# Statistical Arbitrage – Trading a cointegrated pair

In my last post http://gekkoquant.com/2012/12/17/statistical-arbitrage-testing-for-cointegration-augmented-dicky-fuller/ I demonstrated cointegration, a mathematical test to identify stationary pairs where the spread by definition must be mean reverting.

In this post I intend to show how to trade a cointegrated pair and will continue analysing Royal Dutch Shell A vs B shares (we know they’re cointegrated from my last post). Trading a cointegrated pair is straight forward, we know the mean and variance of the spread, we know that those values are constant.
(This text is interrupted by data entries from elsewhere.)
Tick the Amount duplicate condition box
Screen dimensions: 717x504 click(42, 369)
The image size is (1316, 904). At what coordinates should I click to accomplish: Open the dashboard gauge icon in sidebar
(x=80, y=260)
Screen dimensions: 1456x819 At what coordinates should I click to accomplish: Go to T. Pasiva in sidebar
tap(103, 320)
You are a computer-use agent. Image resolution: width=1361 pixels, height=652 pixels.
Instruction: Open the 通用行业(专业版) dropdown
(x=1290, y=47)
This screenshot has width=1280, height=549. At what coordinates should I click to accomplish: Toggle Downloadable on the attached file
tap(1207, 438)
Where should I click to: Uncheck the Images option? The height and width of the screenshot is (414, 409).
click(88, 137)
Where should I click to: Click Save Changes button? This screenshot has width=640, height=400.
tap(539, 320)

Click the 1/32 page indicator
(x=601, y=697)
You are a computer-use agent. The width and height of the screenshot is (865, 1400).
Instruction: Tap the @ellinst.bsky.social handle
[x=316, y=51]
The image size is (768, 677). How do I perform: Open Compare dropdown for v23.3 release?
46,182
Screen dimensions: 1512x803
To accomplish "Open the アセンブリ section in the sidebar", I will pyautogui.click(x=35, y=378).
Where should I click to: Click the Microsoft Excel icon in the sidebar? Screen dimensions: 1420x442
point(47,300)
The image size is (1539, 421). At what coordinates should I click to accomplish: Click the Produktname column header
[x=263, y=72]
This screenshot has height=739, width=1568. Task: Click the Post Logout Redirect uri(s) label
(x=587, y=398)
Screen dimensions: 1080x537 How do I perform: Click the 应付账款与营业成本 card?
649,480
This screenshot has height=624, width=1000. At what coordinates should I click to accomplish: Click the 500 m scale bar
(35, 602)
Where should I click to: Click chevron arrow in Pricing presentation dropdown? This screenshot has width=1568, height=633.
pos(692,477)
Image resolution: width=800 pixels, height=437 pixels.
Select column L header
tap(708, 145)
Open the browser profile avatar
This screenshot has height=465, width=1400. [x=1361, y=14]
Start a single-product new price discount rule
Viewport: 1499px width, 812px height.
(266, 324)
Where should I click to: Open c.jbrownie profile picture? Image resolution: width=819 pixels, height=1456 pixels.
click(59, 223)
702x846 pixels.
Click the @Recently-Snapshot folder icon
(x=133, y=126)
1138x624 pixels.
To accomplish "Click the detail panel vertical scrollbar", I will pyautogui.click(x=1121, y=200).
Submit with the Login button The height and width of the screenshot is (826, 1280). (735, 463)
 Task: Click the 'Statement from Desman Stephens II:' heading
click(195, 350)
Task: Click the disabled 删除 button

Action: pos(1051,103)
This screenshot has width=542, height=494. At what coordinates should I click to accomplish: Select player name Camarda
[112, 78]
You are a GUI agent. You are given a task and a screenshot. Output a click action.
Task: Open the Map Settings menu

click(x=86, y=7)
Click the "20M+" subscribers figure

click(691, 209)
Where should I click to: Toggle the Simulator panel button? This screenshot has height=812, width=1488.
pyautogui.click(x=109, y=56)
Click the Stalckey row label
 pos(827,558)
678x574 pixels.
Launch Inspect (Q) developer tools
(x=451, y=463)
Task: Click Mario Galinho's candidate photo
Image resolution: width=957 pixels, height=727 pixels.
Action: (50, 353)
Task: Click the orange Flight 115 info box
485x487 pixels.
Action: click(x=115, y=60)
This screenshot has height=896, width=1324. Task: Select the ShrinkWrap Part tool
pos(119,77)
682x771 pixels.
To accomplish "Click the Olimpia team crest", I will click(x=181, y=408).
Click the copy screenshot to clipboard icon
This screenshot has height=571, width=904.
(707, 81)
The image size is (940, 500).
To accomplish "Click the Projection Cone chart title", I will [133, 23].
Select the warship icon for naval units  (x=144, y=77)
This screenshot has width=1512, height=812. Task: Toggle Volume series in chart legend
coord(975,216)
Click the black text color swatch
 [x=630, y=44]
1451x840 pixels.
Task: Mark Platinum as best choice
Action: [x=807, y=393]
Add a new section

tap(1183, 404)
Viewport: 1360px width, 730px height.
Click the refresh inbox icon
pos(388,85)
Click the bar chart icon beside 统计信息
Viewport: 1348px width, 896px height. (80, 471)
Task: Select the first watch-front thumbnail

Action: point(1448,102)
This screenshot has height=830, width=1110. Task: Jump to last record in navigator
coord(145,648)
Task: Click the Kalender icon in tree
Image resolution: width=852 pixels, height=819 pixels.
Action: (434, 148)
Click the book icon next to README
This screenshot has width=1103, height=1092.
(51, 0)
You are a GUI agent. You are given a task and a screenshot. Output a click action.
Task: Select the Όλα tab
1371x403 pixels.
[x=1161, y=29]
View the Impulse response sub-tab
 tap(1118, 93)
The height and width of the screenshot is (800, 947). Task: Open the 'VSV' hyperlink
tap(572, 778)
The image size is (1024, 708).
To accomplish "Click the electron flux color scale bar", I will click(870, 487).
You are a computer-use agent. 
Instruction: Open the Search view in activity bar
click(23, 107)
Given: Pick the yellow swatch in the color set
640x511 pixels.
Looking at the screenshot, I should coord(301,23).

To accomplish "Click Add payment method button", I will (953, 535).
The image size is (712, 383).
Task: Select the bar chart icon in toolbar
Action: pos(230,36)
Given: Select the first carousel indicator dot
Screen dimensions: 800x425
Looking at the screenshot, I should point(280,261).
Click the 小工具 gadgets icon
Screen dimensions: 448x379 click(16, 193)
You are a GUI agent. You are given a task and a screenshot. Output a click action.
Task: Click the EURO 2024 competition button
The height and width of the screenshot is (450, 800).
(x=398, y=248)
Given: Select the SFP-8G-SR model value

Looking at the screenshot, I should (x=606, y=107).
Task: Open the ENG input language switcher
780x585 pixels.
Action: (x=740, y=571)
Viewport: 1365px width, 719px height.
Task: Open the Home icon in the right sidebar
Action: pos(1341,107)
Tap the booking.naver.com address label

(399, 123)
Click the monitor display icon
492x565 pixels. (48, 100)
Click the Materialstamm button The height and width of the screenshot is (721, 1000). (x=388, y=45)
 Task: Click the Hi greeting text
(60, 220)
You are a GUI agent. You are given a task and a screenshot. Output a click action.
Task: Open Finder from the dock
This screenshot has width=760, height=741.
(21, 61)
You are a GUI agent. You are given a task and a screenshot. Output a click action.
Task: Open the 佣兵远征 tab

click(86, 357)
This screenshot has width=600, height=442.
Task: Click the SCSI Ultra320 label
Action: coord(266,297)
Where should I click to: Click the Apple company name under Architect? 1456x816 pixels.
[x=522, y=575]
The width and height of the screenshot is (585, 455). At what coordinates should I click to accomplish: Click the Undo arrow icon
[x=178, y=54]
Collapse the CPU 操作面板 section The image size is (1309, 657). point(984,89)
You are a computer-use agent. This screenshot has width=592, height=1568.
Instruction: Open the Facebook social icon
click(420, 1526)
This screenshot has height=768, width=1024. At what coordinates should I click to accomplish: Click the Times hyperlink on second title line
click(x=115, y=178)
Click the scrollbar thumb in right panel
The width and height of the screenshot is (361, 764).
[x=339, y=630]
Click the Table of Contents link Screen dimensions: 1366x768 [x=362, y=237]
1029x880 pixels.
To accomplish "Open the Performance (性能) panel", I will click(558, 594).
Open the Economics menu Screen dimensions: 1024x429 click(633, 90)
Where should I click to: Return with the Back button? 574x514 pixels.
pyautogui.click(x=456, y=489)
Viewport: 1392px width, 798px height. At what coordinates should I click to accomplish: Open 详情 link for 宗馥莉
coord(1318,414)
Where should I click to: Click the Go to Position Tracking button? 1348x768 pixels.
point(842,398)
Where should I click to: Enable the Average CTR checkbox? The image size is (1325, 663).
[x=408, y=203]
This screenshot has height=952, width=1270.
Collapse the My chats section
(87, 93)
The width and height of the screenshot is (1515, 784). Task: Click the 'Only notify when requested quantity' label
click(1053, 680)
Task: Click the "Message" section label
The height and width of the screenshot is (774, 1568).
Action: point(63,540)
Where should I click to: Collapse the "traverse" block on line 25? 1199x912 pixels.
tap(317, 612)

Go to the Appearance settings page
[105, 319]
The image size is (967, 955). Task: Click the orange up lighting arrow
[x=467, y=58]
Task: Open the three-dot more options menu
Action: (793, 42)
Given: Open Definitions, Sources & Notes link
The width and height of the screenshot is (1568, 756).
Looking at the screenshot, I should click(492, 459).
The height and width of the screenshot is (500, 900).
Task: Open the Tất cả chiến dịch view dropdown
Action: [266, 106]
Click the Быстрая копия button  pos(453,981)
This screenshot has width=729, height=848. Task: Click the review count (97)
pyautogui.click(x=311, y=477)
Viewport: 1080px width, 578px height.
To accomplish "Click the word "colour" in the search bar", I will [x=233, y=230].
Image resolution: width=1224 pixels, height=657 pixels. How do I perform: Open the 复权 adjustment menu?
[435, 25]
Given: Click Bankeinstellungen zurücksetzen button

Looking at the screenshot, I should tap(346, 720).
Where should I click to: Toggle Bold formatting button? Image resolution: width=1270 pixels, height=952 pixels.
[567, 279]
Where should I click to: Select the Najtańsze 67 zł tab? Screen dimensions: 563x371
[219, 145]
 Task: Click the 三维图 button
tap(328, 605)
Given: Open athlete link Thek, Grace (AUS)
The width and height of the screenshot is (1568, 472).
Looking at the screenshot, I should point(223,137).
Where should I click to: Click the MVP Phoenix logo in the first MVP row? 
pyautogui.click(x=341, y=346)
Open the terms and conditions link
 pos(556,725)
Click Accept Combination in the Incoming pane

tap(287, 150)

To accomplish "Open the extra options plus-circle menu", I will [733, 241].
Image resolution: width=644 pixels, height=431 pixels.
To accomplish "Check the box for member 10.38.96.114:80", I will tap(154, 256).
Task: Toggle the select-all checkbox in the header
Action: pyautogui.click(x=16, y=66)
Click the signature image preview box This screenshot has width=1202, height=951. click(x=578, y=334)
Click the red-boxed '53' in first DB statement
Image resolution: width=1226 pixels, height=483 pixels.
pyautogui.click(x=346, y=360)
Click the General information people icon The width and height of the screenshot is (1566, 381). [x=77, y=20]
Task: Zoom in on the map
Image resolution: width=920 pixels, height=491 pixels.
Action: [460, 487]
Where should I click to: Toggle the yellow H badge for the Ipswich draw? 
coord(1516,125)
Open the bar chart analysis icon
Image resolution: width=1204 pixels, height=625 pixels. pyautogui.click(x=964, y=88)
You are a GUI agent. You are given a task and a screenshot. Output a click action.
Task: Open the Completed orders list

The entry point for a stat arb is to simply look for a large deviation away from the mean.

A basic strategy is:

• If spread(t) >= Mean Spread + 2*Standard Deviation then go Short
• If spread(t) <= Mean Spread – 2*Standard Deviation then go Long
There are many variations of this strategy
Moving average / moving standard deviation (this will be explored later):
• If spread(t) >= nDay Moving Average + 2*nDay Rolling Standard deviation then go Short
• If spread(t) <= nDay Moving Average – 2*nDay Rolling Standard deviation then go long
Wait for mean reversion:
• Advantage is that we only trade when we see the mean reversion, where as the other models are hoping for mean reversion on a large deviation from the mean (is the spread blowing up?)
All the above strategies look to exit their position when the spread has reverted to the mean. Personally I wouldn’t trade any of the above as they don’t specify an exit strategy for adverse trades. Ie if there is a 6 standard deviation move in the spread is this an amazing trade opportunity? OR more likely did the spread just blow up.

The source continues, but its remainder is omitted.